Interpretive Summary:

Technical Abstract: Shiga toxin-producing Escherichia coli (STEC) O157:H7 is a leading cause of food-borne illness in the United States; however, recent reports have shown that non-O157 STEC serogroups contribute to more illnesses than O157:H7. Illness caused by non-O157 STEC strains are generally less severe than those caused by O157:H7; however, some non-O157 STEC serogroups have caused outbreaks and serious illnesses, including hemorrhagic colitis and hemolytic uremic syndrome, as well as death. Hemolytic uremic syndrome is the leading cause of acute renal failure in infants and children.
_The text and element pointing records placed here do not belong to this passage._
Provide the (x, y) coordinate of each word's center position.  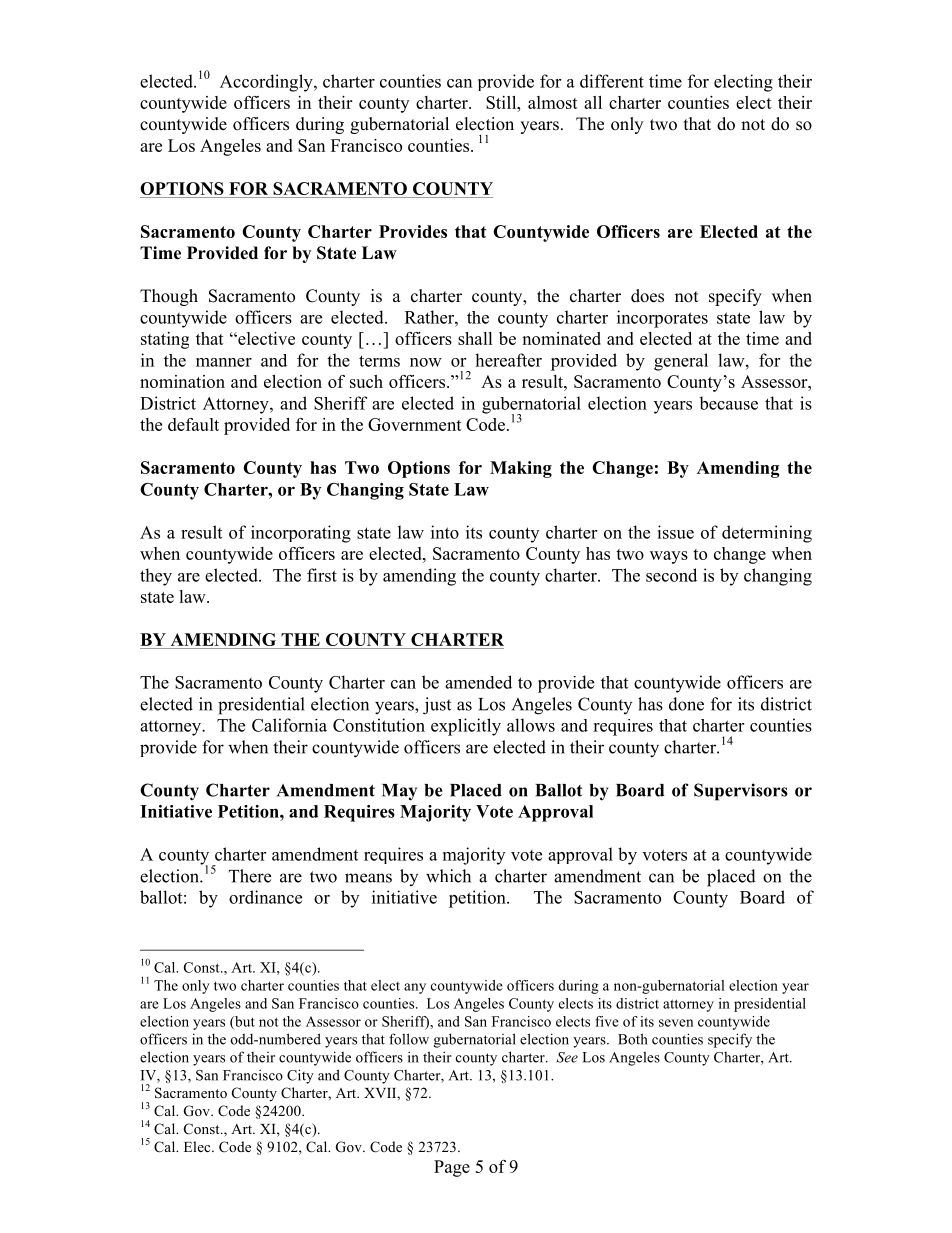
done (686, 704)
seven (676, 1023)
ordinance (265, 897)
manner (224, 362)
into (445, 532)
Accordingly (267, 83)
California (289, 725)
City (300, 1076)
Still (502, 102)
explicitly (466, 727)
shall (475, 338)
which (448, 876)
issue (675, 532)
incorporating (301, 534)
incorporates (662, 319)
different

Ruminants are the major reservoir of both O157 and non-O157 STEC. Transmission of the non-O157 STEC to humans is generally due to the ingestion of contaminated animal products or produce contaminated by animal feces. Studies have shown that the effect of food-related stress conditions on non-O157 STEC is similar to the effect on O157:H7, and thus, interventions that control O157 STEC will also inactivate non-O157 STEC. The development of methods for detection and isolation of non-O157STEC has been more challenging than for O157:H7 since the non-O157 STEC are a heterogeneous group of pathogens that do not have common phenotypic characteristics besides the production of the Shiga toxins. Methods that can be used to detect highly virulent non-O157 STEC are needed, and additional research to understand the prevalence, epidemiology, and virulence of these pathogens is critical for their effective control.